Your goal:
No pictures go in the copy. Restate, word for word, each line from the one containing "Task: Export the task history" through the last line below.

Extracted records:
::::

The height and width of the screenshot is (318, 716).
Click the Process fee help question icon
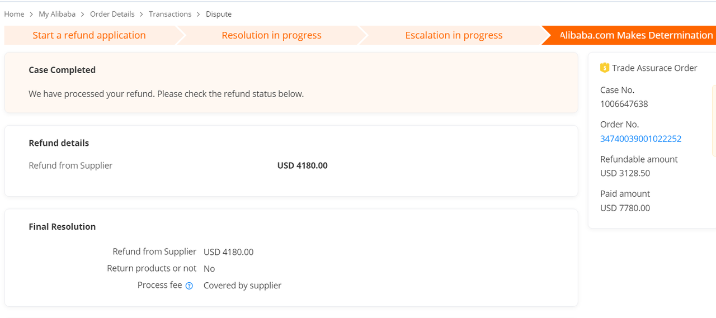pyautogui.click(x=189, y=286)
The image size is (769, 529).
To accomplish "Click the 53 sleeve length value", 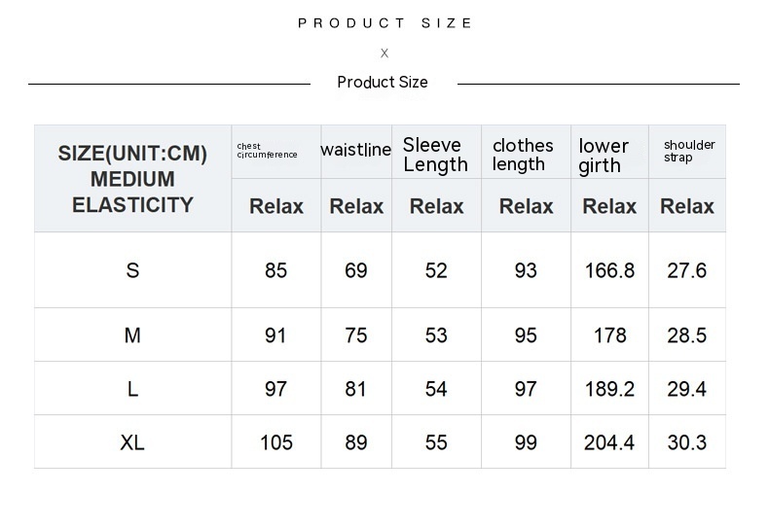I will point(436,335).
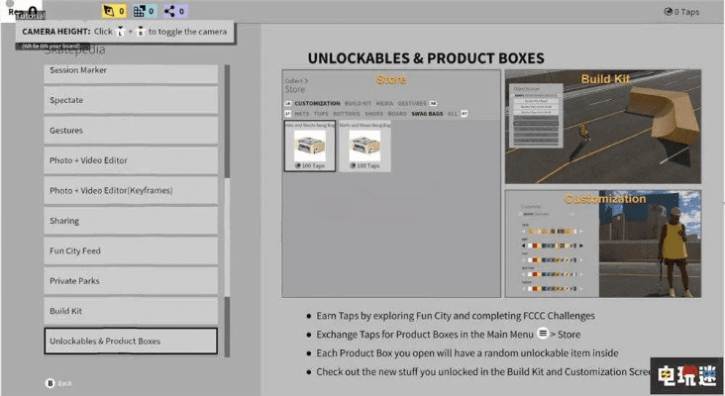Select Unlockables & Product Boxes entry
Viewport: 725px width, 396px height.
tap(131, 341)
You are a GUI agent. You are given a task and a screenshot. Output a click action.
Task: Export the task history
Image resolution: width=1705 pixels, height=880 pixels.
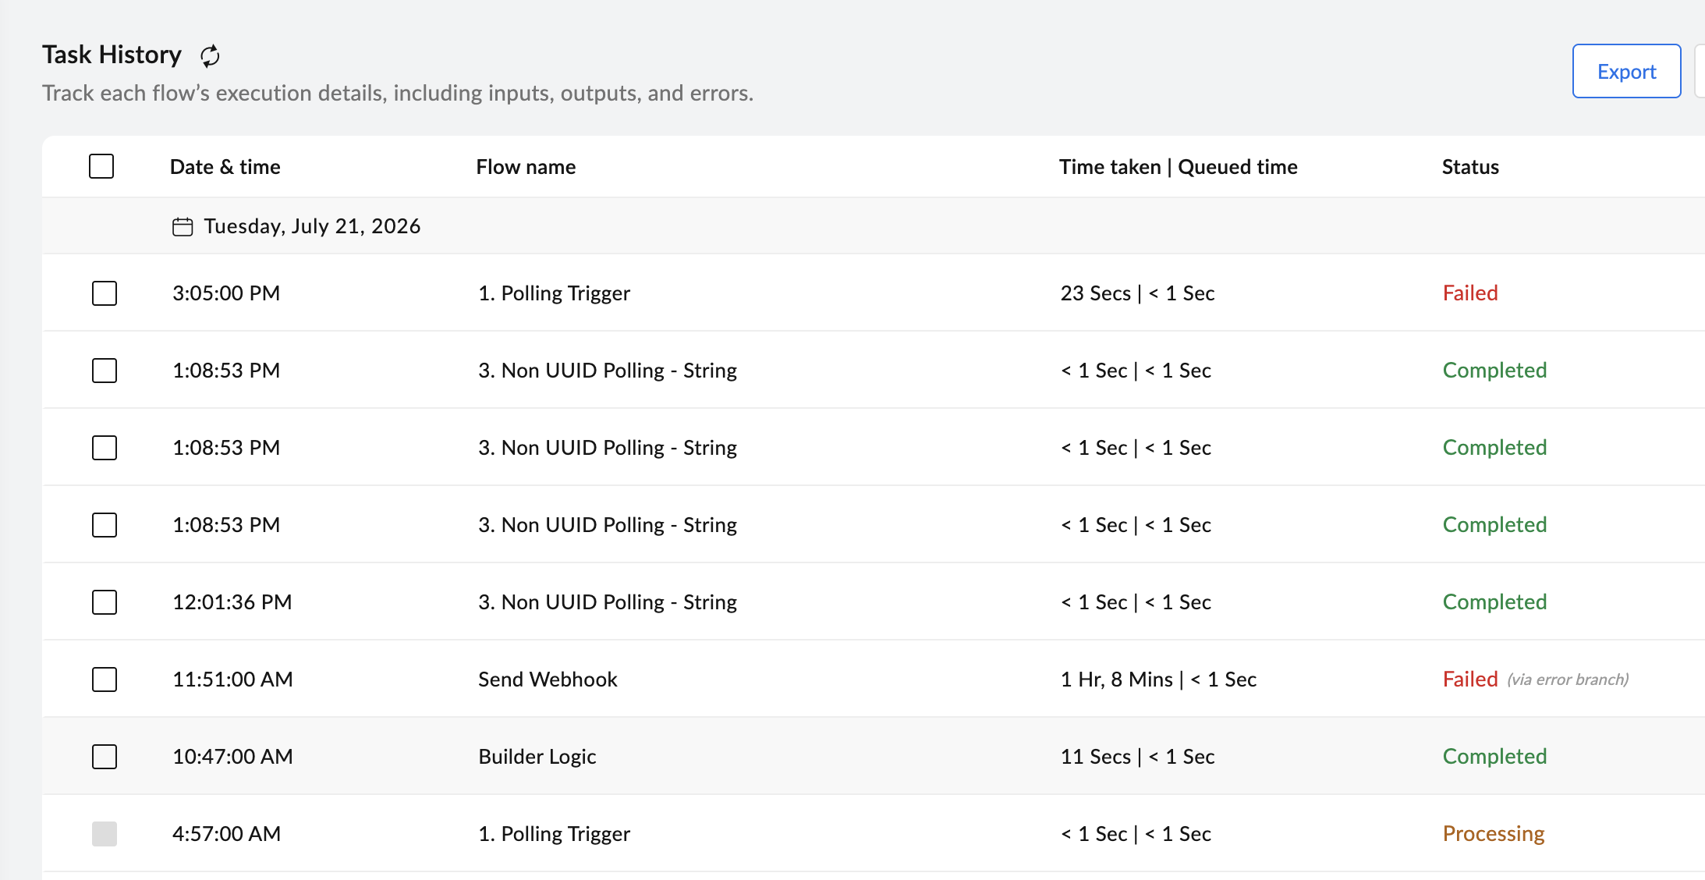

::::

Written solution:
Task: Export the task history
Image resolution: width=1705 pixels, height=880 pixels.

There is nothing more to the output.